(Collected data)
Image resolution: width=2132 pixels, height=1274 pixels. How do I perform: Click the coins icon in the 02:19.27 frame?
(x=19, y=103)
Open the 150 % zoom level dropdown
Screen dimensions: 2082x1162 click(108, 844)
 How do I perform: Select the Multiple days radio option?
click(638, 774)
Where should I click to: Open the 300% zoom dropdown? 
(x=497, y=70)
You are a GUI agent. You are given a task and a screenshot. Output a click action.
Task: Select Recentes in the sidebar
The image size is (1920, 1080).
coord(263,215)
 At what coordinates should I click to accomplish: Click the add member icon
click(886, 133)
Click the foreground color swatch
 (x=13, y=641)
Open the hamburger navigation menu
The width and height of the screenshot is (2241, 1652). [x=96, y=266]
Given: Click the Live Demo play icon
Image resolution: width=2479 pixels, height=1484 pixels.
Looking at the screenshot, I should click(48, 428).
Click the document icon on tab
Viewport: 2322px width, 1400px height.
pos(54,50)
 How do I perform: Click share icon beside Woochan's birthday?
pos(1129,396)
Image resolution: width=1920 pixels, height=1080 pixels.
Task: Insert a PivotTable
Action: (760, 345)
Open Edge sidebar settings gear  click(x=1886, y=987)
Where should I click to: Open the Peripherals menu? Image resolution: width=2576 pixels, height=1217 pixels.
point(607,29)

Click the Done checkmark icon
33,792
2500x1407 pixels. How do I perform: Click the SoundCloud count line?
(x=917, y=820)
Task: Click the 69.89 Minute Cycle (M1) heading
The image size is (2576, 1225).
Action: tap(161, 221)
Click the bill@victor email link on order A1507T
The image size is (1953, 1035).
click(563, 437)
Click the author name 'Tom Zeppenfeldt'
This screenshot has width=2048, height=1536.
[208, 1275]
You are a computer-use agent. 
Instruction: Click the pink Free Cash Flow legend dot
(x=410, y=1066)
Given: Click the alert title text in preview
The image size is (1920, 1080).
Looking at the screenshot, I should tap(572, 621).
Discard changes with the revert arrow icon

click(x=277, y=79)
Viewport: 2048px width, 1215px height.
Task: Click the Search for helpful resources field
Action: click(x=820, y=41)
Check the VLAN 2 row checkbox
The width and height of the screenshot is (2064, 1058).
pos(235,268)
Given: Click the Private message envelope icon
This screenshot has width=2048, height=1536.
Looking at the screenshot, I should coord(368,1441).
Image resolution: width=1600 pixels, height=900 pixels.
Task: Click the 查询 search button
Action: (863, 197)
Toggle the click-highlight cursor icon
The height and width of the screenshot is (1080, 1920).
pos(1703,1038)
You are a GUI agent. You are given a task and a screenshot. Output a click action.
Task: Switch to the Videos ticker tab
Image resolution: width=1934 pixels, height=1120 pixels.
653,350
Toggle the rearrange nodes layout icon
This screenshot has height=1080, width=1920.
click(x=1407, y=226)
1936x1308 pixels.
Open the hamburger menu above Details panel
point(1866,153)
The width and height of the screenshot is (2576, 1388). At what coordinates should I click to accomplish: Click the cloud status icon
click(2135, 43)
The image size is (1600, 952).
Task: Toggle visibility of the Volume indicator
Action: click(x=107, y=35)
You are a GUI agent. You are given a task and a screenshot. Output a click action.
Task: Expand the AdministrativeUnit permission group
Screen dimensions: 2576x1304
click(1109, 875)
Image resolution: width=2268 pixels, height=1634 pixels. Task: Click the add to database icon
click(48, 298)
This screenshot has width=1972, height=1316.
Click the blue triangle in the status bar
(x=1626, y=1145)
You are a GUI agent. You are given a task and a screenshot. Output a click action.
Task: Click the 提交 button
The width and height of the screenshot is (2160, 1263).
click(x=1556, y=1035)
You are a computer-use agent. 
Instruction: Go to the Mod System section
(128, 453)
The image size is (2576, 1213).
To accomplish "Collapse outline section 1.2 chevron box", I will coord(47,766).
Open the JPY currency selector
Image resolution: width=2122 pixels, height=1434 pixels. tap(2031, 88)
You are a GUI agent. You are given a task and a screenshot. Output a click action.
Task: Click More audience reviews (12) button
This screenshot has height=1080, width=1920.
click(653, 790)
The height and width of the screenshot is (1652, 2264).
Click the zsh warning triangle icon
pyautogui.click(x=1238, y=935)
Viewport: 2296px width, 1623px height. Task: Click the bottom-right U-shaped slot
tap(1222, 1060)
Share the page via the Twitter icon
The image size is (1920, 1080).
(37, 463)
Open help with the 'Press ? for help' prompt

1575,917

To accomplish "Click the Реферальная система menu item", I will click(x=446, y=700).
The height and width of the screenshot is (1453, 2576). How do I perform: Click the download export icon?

What to work on: Return the entries above exactly as they were written.

Written answer:
Image resolution: width=2132 pixels, height=1274 pixels. How do I perform: Click the coins icon in the 02:19.27 frame?
(x=19, y=103)
Open the 150 % zoom level dropdown
Screen dimensions: 2082x1162 click(108, 844)
 How do I perform: Select the Multiple days radio option?
click(638, 774)
Where should I click to: Open the 300% zoom dropdown? 
(x=497, y=70)
You are a GUI agent. You are given a task and a screenshot. Output a click action.
Task: Select Recentes in the sidebar
The image size is (1920, 1080).
coord(263,215)
 At what coordinates should I click to accomplish: Click the add member icon
click(886, 133)
Click the foreground color swatch
 (x=13, y=641)
Open the hamburger navigation menu
The width and height of the screenshot is (2241, 1652). [x=96, y=266]
Given: Click the Live Demo play icon
Image resolution: width=2479 pixels, height=1484 pixels.
Looking at the screenshot, I should click(48, 428).
Click the document icon on tab
Viewport: 2322px width, 1400px height.
pos(54,50)
 How do I perform: Click share icon beside Woochan's birthday?
pos(1129,396)
Image resolution: width=1920 pixels, height=1080 pixels.
Task: Insert a PivotTable
Action: (760, 345)
Open Edge sidebar settings gear  click(x=1886, y=987)
Where should I click to: Open the Peripherals menu? Image resolution: width=2576 pixels, height=1217 pixels.
point(607,29)

Click the Done checkmark icon
33,792
2500x1407 pixels. How do I perform: Click the SoundCloud count line?
(x=917, y=820)
Task: Click the 69.89 Minute Cycle (M1) heading
The image size is (2576, 1225).
Action: tap(161, 221)
Click the bill@victor email link on order A1507T
The image size is (1953, 1035).
click(563, 437)
Click the author name 'Tom Zeppenfeldt'
This screenshot has width=2048, height=1536.
[208, 1275]
You are a computer-use agent. 
Instruction: Click the pink Free Cash Flow legend dot
(x=410, y=1066)
Given: Click the alert title text in preview
The image size is (1920, 1080).
Looking at the screenshot, I should tap(572, 621).
Discard changes with the revert arrow icon

click(x=277, y=79)
Viewport: 2048px width, 1215px height.
Task: Click the Search for helpful resources field
Action: click(x=820, y=41)
Check the VLAN 2 row checkbox
The width and height of the screenshot is (2064, 1058).
pos(235,268)
Given: Click the Private message envelope icon
This screenshot has width=2048, height=1536.
Looking at the screenshot, I should coord(368,1441).
Image resolution: width=1600 pixels, height=900 pixels.
Task: Click the 查询 search button
Action: (863, 197)
Toggle the click-highlight cursor icon
The height and width of the screenshot is (1080, 1920).
pos(1703,1038)
You are a GUI agent. You are given a task and a screenshot. Output a click action.
Task: Switch to the Videos ticker tab
Image resolution: width=1934 pixels, height=1120 pixels.
653,350
Toggle the rearrange nodes layout icon
This screenshot has height=1080, width=1920.
click(x=1407, y=226)
1936x1308 pixels.
Open the hamburger menu above Details panel
point(1866,153)
The width and height of the screenshot is (2576, 1388). At what coordinates should I click to accomplish: Click the cloud status icon
click(2135, 43)
The image size is (1600, 952).
Task: Toggle visibility of the Volume indicator
Action: click(x=107, y=35)
You are a GUI agent. You are given a task and a screenshot. Output a click action.
Task: Expand the AdministrativeUnit permission group
Screen dimensions: 2576x1304
click(1109, 875)
Image resolution: width=2268 pixels, height=1634 pixels. Task: Click the add to database icon
click(48, 298)
This screenshot has width=1972, height=1316.
Click the blue triangle in the status bar
(x=1626, y=1145)
You are a GUI agent. You are given a task and a screenshot. Output a click action.
Task: Click the 提交 button
The width and height of the screenshot is (2160, 1263).
click(x=1556, y=1035)
You are a computer-use agent. 
Instruction: Go to the Mod System section
(128, 453)
The image size is (2576, 1213).
To accomplish "Collapse outline section 1.2 chevron box", I will coord(47,766).
Open the JPY currency selector
Image resolution: width=2122 pixels, height=1434 pixels. tap(2031, 88)
You are a GUI agent. You are given a task and a screenshot. Output a click action.
Task: Click More audience reviews (12) button
This screenshot has height=1080, width=1920.
click(653, 790)
The height and width of the screenshot is (1652, 2264).
Click the zsh warning triangle icon
pyautogui.click(x=1238, y=935)
Viewport: 2296px width, 1623px height. Task: Click the bottom-right U-shaped slot
tap(1222, 1060)
Share the page via the Twitter icon
The image size is (1920, 1080).
(37, 463)
Open help with the 'Press ? for help' prompt

1575,917

To accomplish "Click the Реферальная система menu item", I will click(x=446, y=700).
The height and width of the screenshot is (1453, 2576). How do I perform: Click the download export icon?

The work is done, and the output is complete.